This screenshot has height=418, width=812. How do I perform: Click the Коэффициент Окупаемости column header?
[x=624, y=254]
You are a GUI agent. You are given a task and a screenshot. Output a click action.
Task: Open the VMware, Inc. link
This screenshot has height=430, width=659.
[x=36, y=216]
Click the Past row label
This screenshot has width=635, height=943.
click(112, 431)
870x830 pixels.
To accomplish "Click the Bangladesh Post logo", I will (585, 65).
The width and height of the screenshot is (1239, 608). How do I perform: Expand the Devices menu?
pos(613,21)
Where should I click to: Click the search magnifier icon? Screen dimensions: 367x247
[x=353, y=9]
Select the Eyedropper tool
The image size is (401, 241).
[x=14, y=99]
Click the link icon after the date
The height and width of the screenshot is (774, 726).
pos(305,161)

---

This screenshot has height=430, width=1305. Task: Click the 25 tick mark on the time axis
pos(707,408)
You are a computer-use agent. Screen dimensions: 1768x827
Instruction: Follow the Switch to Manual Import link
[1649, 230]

...

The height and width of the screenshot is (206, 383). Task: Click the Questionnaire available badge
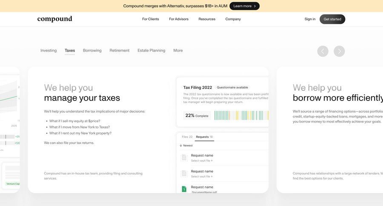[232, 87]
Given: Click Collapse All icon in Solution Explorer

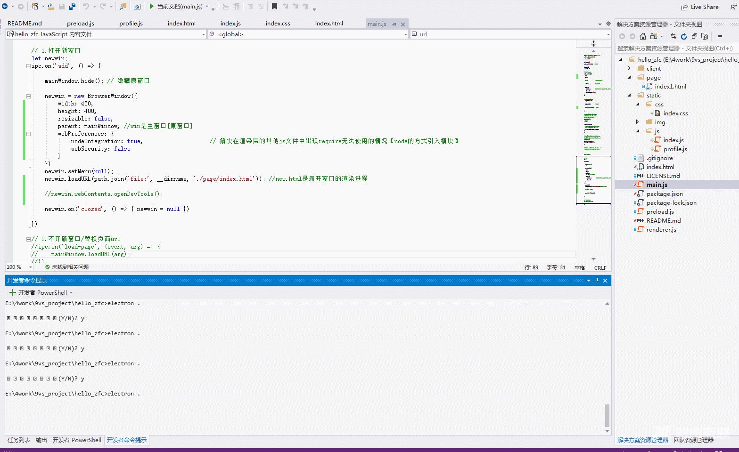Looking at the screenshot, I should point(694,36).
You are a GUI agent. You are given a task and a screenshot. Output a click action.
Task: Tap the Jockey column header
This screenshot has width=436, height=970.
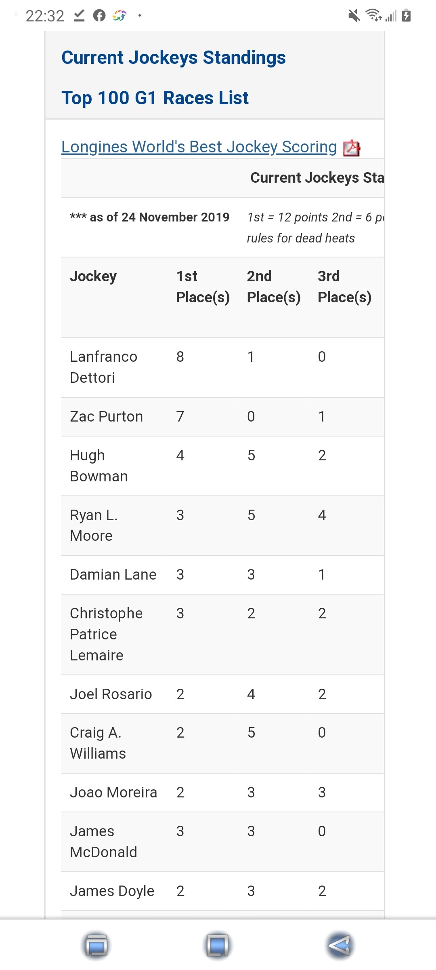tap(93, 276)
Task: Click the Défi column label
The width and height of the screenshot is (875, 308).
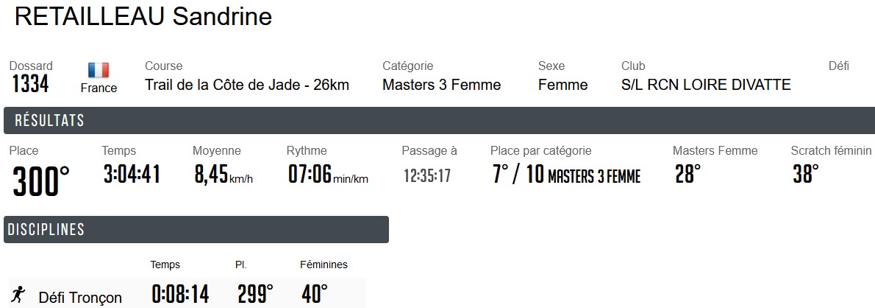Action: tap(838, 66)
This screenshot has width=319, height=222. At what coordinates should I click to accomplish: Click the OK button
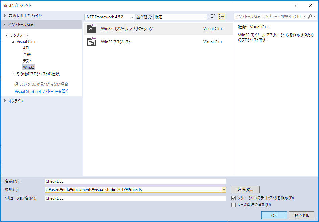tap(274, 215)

PROBLEM:
Write out the lines again, starting at the one containing "This screenshot has height=418, width=812." and ending at the one containing "will (585, 65).", but swap "column header" for "column heading" and keep everything else the same.

FINISHED EXERCISE:
This screenshot has height=418, width=812. How do I perform: Click the Коэффициент Окупаемости column heading?
[x=624, y=254]
You are a GUI agent. You are given a task and a screenshot. Output a click action.
Task: Open the VMware, Inc. link
This screenshot has height=430, width=659.
[x=36, y=216]
Click the Past row label
This screenshot has width=635, height=943.
click(112, 431)
870x830 pixels.
To accomplish "Click the Bangladesh Post logo", I will (585, 65).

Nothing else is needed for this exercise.